Below is a sample of performance data from Unisphere for VMAX for six of our storage groups. We have more storage groups that have similar results. I find it interesting that the read response time is higher, in some cases much higher, than the write response time. This is counter intuitive. The only explanation I have is all writes go to cache and only some reads can be served from cache; the reads that have to go to disk are driving the read response time up. There seems to be a correlation between much higher read than write response time and lower %hit - for example ESX1_SG and ESX5_SG; however this is not a perfect model because ESX4_SG doesn't follow the pattern.
|ID||Host IOs/sec||Host MBs/sec||Read Response Time (ms)||Write Response Time (ms)||% Hit||% Writes||% Read Miss||Capacity (GB)||Members|
My questions to the community:
Thanks in advance.
Do others see the same results of read vs. write response times?
You are correct in your assumptions, Read Miss will not be served by cache so will take longer to service as the array needs to seek this information form disk.
If you do, is there any correlation between much higher read than write response times and lower than average %hit values?
Read Hits are serviced by cache, the track you are requesting is already there, cache reads are faster. The read response time also depends on things like how busy the overall back end disks and back end directors are.
Do you have any other explanation for read response being higher than write response?
Not really at this stage. You should be however looking at heatmaps etc just to make sure you don't have overly busy components
Is there any tuning I can do to increase the %hit value?
This is workload dependent, sequential workloads will have a higher hit rate due to prefetch algorithms being more effective on these workloads, when sequential access patterns are detected at the front end the array will automatically start loading cache with the next sequential tracks.
Do you have FAST configured on your array? One of the major benefits of FAST (and a small number of EFD disk) is that it will locate read-miss workload onto the EFD disk, minimising the overhead of the read-miss operation.
You can also get a generally higher read-miss rate if you don't have enough cache in the array, so increasing the amount of cache can, in certain circumstances, improve the hit rate.
The other VMAX feature available that can influence the read-hit rate is cache partitioning.

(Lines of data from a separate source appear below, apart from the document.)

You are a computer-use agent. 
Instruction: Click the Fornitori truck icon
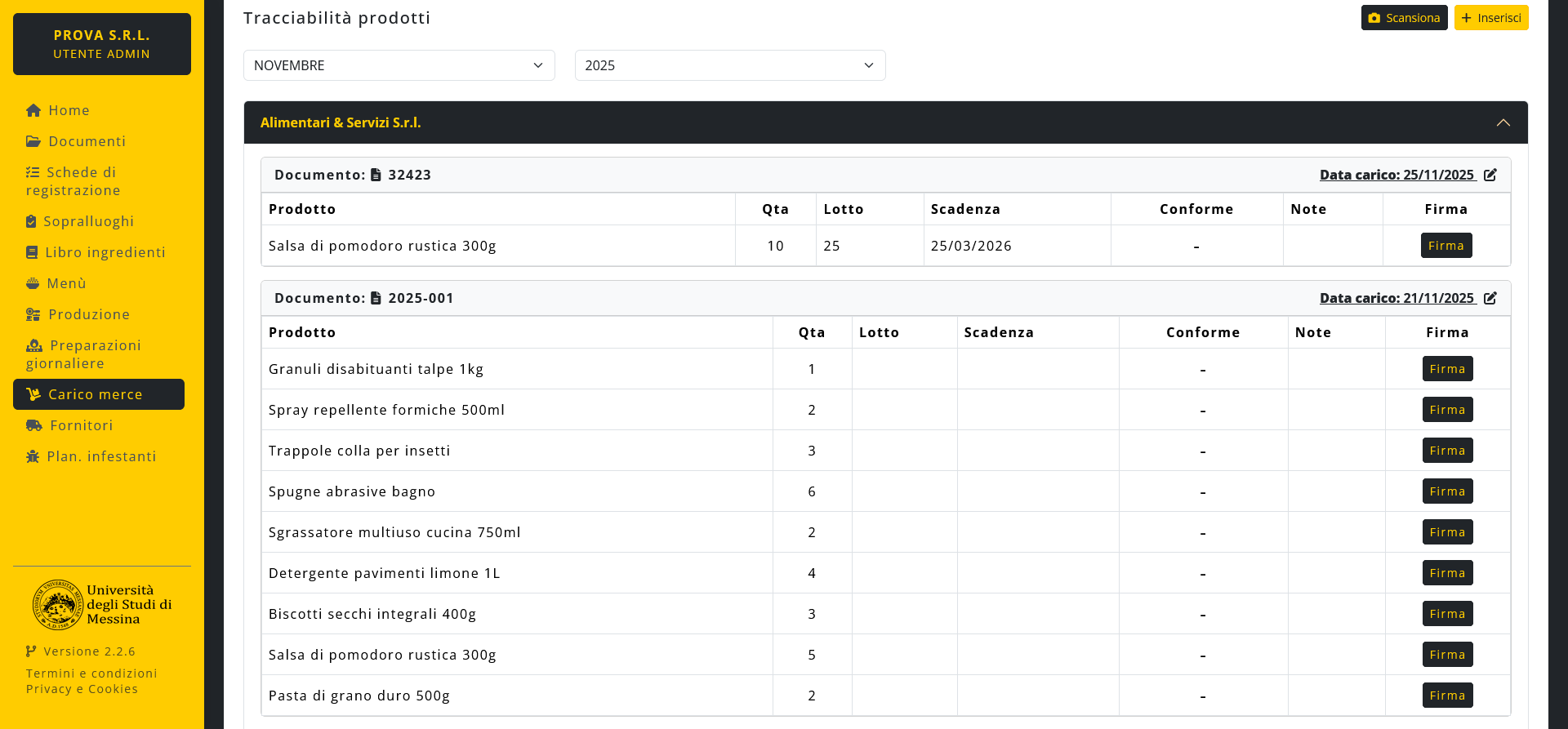(x=34, y=425)
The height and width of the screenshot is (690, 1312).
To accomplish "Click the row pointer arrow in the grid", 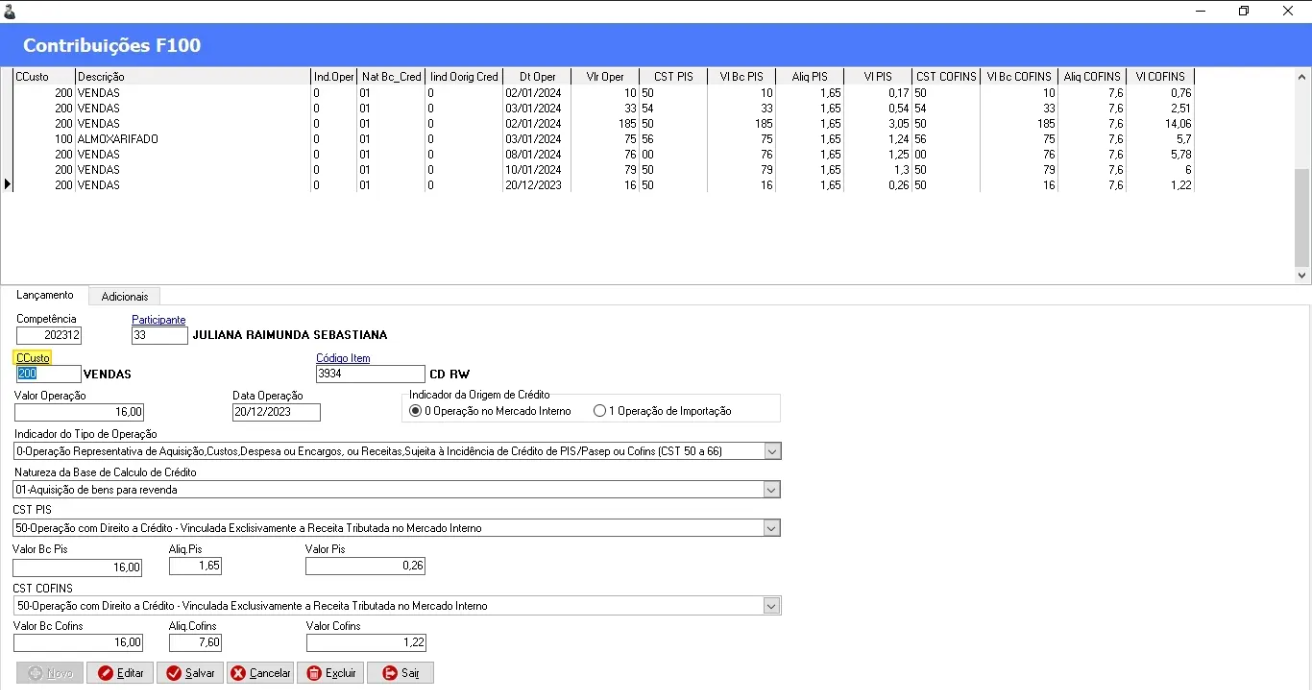I will coord(7,185).
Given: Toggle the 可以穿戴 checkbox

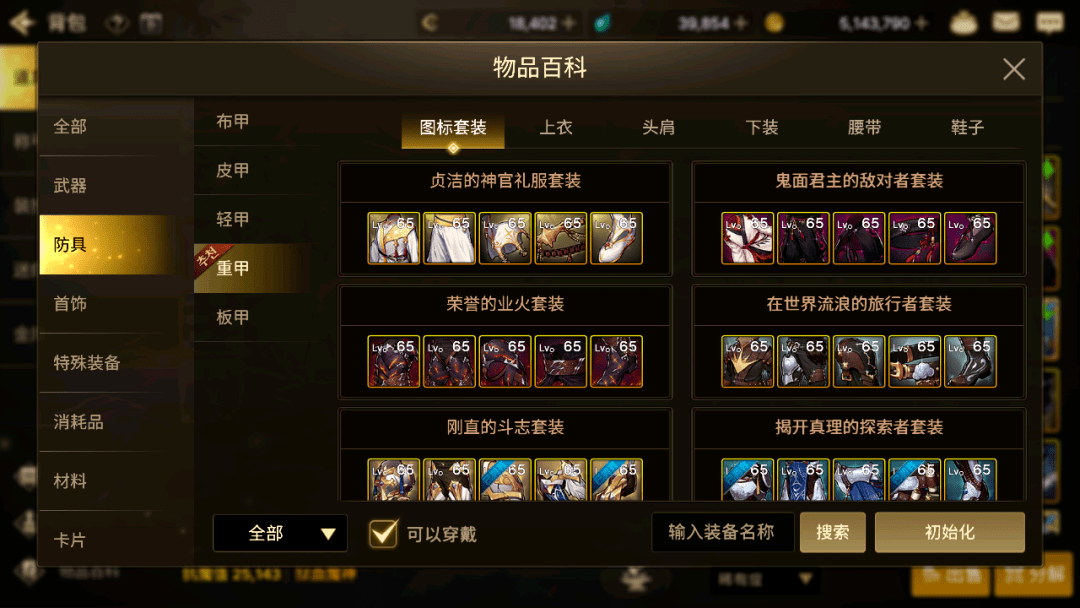Looking at the screenshot, I should click(383, 533).
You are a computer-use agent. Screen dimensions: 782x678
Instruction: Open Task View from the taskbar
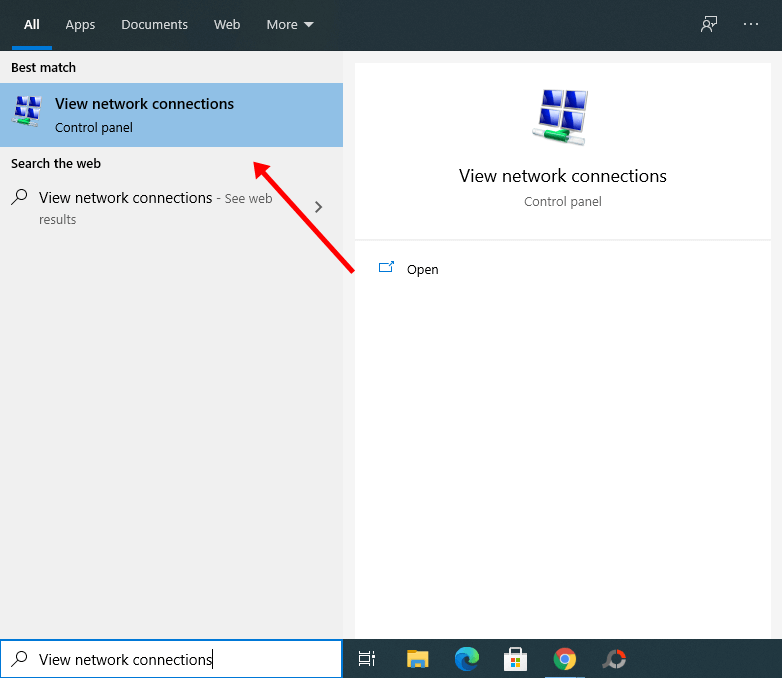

If you have a very cache-hostile workload that is flushing cache more that it should, putting that workload into a cache partition can benefit the other users of the array.
We do but only 8 EFD's per engine which is the minimum best practice. It's always full so I'd imagine adding EFD would really help read-miss but performance seems "acceptable" according to our clients so the cost of extra EFD is why we haven't added more. Plus the fact that best practice is to add 8 at a time to engines is a pretty big jump.
Cache is maxed out in all 8 engines so no room for improvement there.
We have over 130 hosts on the VMAX so cache partitioning would be pretty tough and i'd imagine we may end up making things a little worse for some servers by not letting the array do it's job. I think cache partitioning would help if it was done right and our WP rarely gets over 5%. Our SE recommended to keep things simple which I agree with until someone complains.
Writes should always be to cache, and reads may sometimes come from disk, so in general, I would expect read response times to be higher than writes.